Au matin, nous nous réveillons encore dans une grande steppe blanche de neige où les seuls êtres vivans aperçus sont des charretiers mongols. Le visage sale et bronzé, les sourcils et la barbe empêtrés de paquets de givre, emmitouflés dans de vagues houppelandes fourrées, ils conduisent de longues files de chariots à deux roues chargés de bois et traînés par de petits bœufs bossus à cornes droites, chez qui le joug, au lieu de porter sur la tête ou sur le poitrail, est maintenu par la bosse... Aux stations, on voit à peine quelques huttes.

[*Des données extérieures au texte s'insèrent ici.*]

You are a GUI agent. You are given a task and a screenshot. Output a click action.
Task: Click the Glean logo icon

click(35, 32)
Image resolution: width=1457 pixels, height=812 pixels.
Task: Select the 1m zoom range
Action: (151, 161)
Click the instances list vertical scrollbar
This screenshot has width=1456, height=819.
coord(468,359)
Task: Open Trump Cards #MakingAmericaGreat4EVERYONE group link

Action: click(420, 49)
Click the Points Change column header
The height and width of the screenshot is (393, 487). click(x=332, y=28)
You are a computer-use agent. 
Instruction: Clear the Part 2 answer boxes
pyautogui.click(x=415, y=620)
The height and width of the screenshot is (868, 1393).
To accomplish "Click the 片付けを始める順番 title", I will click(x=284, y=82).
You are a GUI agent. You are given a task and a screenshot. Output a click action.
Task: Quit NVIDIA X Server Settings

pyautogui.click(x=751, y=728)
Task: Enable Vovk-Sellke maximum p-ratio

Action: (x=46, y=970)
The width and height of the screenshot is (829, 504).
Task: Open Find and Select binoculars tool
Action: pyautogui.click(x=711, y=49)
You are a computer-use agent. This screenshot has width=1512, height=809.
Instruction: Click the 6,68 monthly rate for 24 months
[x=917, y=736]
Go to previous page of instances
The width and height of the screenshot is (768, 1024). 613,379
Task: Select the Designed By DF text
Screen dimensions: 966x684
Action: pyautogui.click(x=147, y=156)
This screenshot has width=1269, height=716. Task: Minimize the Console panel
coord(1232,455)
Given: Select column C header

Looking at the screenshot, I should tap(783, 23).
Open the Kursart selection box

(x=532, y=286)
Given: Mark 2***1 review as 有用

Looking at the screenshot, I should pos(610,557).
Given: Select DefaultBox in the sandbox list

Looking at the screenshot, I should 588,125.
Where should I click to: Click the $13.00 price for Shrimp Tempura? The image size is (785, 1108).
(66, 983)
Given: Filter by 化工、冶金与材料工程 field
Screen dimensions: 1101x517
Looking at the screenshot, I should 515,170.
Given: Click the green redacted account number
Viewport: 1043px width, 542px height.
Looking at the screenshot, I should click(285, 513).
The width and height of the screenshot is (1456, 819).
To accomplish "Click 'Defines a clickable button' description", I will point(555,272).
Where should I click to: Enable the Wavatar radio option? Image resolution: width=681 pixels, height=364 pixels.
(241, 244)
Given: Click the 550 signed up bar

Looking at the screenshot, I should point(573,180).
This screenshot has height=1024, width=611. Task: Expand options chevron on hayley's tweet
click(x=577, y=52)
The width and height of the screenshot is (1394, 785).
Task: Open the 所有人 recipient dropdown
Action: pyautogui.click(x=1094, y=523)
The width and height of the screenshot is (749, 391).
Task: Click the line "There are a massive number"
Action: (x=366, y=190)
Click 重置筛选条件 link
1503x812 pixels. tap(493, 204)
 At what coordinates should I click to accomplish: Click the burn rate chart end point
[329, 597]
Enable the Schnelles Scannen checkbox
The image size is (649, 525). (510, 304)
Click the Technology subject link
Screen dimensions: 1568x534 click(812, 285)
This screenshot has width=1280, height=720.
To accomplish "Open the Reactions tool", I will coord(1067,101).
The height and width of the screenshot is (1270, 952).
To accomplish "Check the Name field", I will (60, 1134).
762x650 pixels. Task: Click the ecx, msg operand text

Vers le soir, le paysage s’anime un peu : des rochers apparaissent, puis des eaux que l’on devine rapides sous leur croûte de glace encore imparfaitement soudée. Au bout d’une trentaine d’heures, le voisinage de la montagne se fait sentir : la voie monte tout droit vers le col situé à 1 050 mètres d’altitude, mais nous nous y trouvons subitement arrêtés avant que j’aie pu en examiner les approches.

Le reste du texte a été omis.